In theory framerate should never be a problem in VR because most if not all VR systems (and/or games, I'm not sure) use this technique, which name I can't remember, where what's shown on screen for each eye is just a quad with the scene (for that eye) as a texture. These two quads are always updated at full framerate regardless of how fast or slow the game is updating its rendering of the scene itself. Essentially, as you turn your head it's just this quad that gets rotated and moved accordingly. When the game gets the next frame rendered, the quads are then re-positioned to be directly in front of your eyes once again, with the updated texture.

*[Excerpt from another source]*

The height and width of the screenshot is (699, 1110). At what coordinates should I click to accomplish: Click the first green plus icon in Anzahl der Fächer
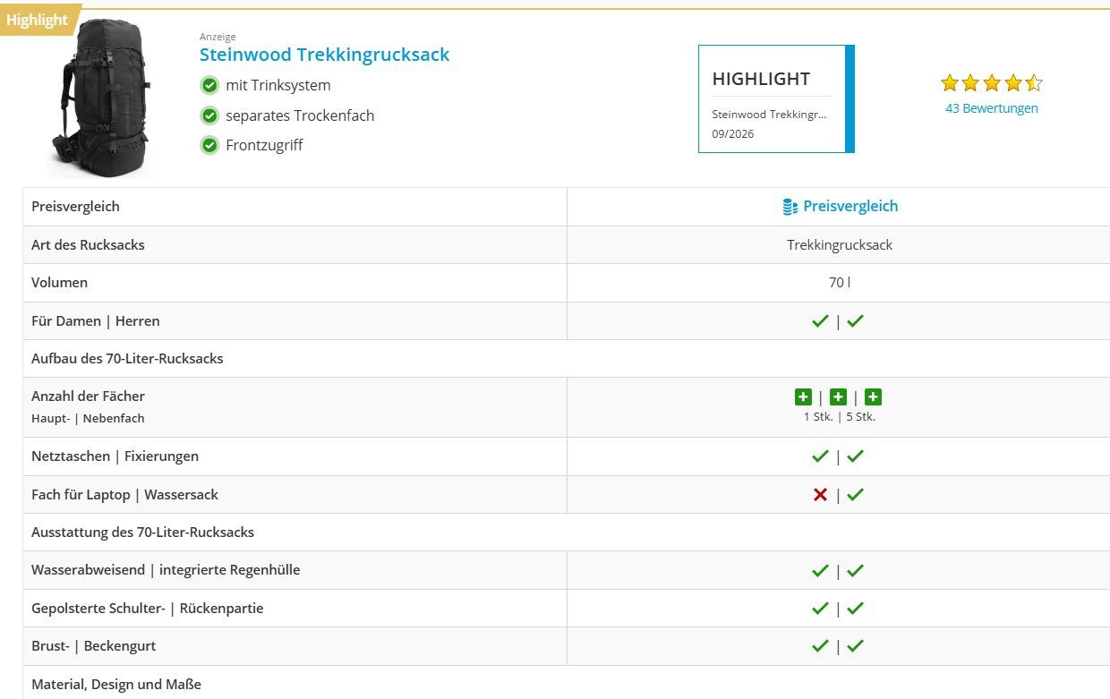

If the game is slow to render a frame, and you rotate your head while the render isn't updating, you start seeing this quad being rotated accordingly instead (breaking the illusion). It looks unrealistic and jarring (the more you get to rotate your head from the intended position, the more you see that it's just a flat plane), but it shouldn't cause nausea. If the game is just slightly slow (eg. it can only render at half the framerate of the headset's framerate) you probably won't even notice the plane.
Of course even this technique sometimes fails and even the quad isn't updated at full framerate, in which case the image is just stuck and doesn't respond to your head movements. If this happens very often then it can be very bothering and nauseating.
You are referring to reprojection. There are a few different variants of it, Meta/Oculus calls it Asynchronous Space Warp (ASW), in SteamVR it is called Motion Smoothing. The basic principle is the same: The panel framerate is always the same, and if the system cannot deliver the frame within the allocated frame time (for 90 Hz this would be 11.1 ms), reprojection kicks in, the headset switches to half the frame rate and "interpolates" the missing frames. This works better the closer your system is to being able to maintain the target frame times (you get more artefacting the more frames the headset has to generate), and breaks down the moment the frame rate falls below half the refresh rate. Depending on the implementation there are various artefacts that go along with it. In ED you can see those artefacts very clearly, for example on vertical lines in the HUD when your ship is rotated by the hangar floor. Vertical lines start to get "jiggly" and are not straight anymore, if you know what I mean. You can also get ghosting and blurry text. With reprojection, the rendering is decoupled from yout head movement; once reprojection breaks down, the head tracking also gets very janky, and that is
really nauseating.
This technique is actually being adapted to 2D games to decouple the game frame rate from the render frame rate to reduce and minimize effects like input lag or the problems you get when you tie physics to the (render) frame rate.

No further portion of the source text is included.